►

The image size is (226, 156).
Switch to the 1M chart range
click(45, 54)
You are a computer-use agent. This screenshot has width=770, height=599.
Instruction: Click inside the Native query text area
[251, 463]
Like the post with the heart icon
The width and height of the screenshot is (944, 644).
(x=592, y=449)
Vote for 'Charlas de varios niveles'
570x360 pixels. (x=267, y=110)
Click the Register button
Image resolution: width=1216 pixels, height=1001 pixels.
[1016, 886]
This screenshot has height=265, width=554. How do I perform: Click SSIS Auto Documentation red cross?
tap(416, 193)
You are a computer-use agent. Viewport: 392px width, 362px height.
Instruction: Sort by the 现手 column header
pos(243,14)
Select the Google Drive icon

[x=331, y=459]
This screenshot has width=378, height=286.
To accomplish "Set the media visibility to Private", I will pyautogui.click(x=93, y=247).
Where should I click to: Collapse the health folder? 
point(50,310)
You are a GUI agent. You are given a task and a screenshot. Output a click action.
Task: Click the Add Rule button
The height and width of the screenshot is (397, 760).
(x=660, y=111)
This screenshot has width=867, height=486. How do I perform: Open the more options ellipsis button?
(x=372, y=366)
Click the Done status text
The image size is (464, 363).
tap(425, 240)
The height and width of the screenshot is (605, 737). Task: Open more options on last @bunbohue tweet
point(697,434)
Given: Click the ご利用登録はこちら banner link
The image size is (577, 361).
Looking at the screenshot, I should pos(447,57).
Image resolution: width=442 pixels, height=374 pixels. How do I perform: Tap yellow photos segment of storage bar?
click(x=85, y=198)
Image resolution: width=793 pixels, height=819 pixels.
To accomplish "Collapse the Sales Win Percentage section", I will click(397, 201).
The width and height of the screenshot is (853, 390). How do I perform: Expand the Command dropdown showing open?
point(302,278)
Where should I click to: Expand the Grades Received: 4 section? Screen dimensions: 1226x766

◄

TASK TO CARRY OUT: Take each line of the listing above and set it down again exactly.

RESULT:
The image size is (226, 156).
Switch to the 1M chart range
click(45, 54)
You are a computer-use agent. This screenshot has width=770, height=599.
Instruction: Click inside the Native query text area
[251, 463]
Like the post with the heart icon
The width and height of the screenshot is (944, 644).
(x=592, y=449)
Vote for 'Charlas de varios niveles'
570x360 pixels. (x=267, y=110)
Click the Register button
Image resolution: width=1216 pixels, height=1001 pixels.
[1016, 886]
This screenshot has height=265, width=554. How do I perform: Click SSIS Auto Documentation red cross?
tap(416, 193)
You are a computer-use agent. Viewport: 392px width, 362px height.
Instruction: Sort by the 现手 column header
pos(243,14)
Select the Google Drive icon

[x=331, y=459]
This screenshot has width=378, height=286.
To accomplish "Set the media visibility to Private", I will pyautogui.click(x=93, y=247).
Where should I click to: Collapse the health folder? 
point(50,310)
You are a GUI agent. You are given a task and a screenshot. Output a click action.
Task: Click the Add Rule button
The height and width of the screenshot is (397, 760).
(x=660, y=111)
This screenshot has width=867, height=486. How do I perform: Open the more options ellipsis button?
(x=372, y=366)
Click the Done status text
The image size is (464, 363).
tap(425, 240)
The height and width of the screenshot is (605, 737). Task: Open more options on last @bunbohue tweet
point(697,434)
Given: Click the ご利用登録はこちら banner link
The image size is (577, 361).
Looking at the screenshot, I should pos(447,57).
Image resolution: width=442 pixels, height=374 pixels. How do I perform: Tap yellow photos segment of storage bar?
click(x=85, y=198)
Image resolution: width=793 pixels, height=819 pixels.
To accomplish "Collapse the Sales Win Percentage section", I will click(397, 201).
The width and height of the screenshot is (853, 390). How do I perform: Expand the Command dropdown showing open?
point(302,278)
Where should I click to: Expand the Grades Received: 4 section? Screen dimensions: 1226x766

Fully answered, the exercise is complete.